* EXERCISE *
Starting with the line containing "The width and height of the screenshot is (1298, 924)." and going on through the line containing "the Unit field" in the material below, swap "name input" for "label input" and give those lines again with nothing else changed, leaving out the pictures.

* STORED DATA *
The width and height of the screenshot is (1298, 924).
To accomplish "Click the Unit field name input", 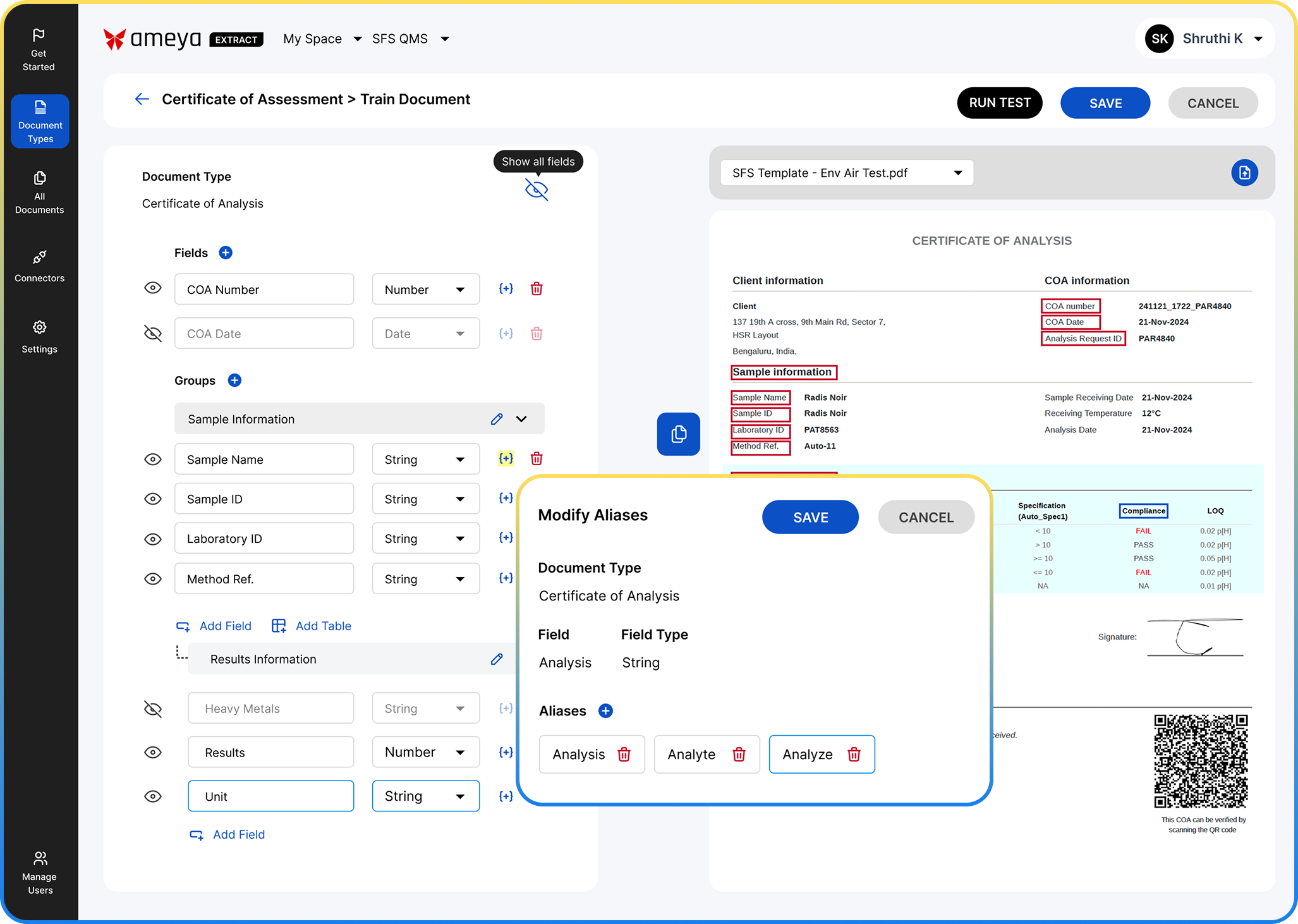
==
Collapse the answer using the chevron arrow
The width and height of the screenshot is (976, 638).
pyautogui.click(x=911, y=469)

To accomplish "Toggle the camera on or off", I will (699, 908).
* * *
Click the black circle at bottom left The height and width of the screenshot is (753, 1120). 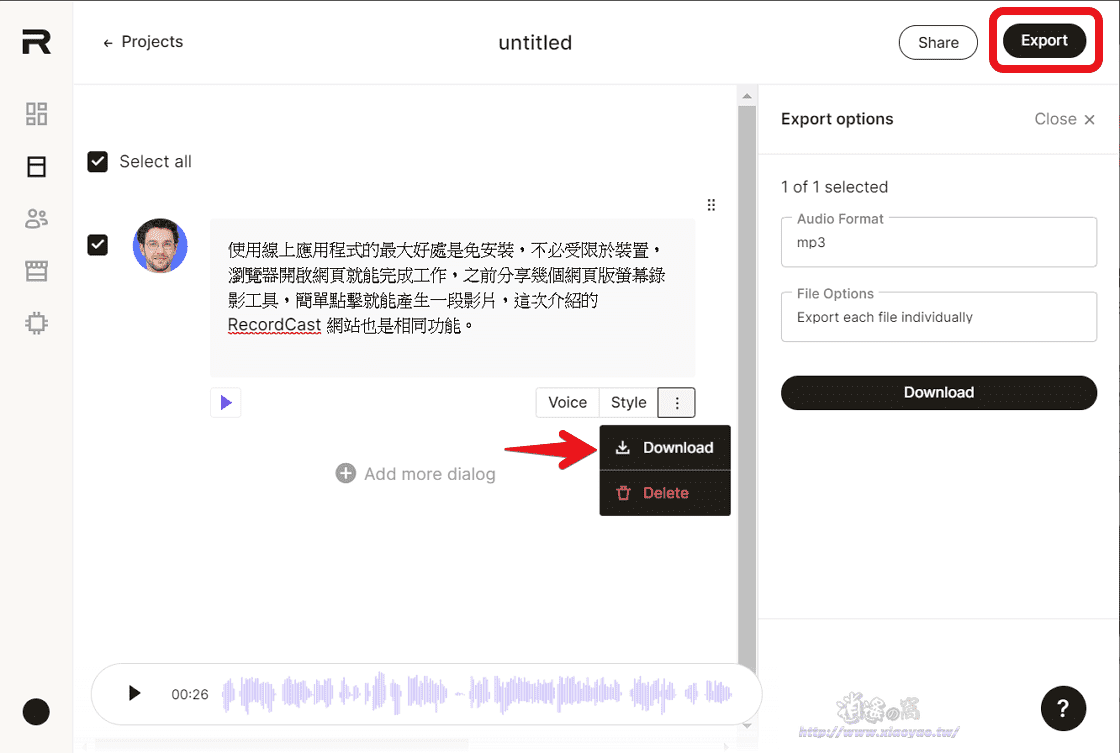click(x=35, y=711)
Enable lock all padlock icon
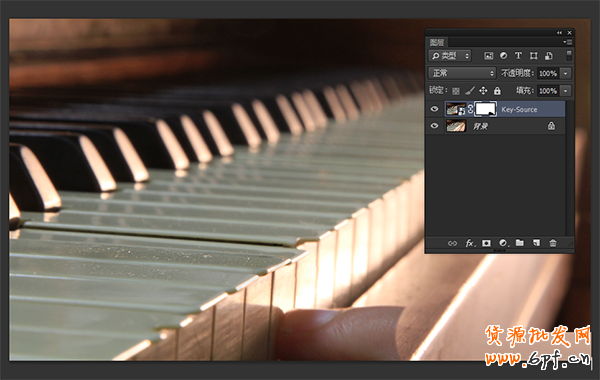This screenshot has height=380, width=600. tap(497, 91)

* TASK RESULT *
The width and height of the screenshot is (1298, 924).
To accomplish "Click the Unit field label input", 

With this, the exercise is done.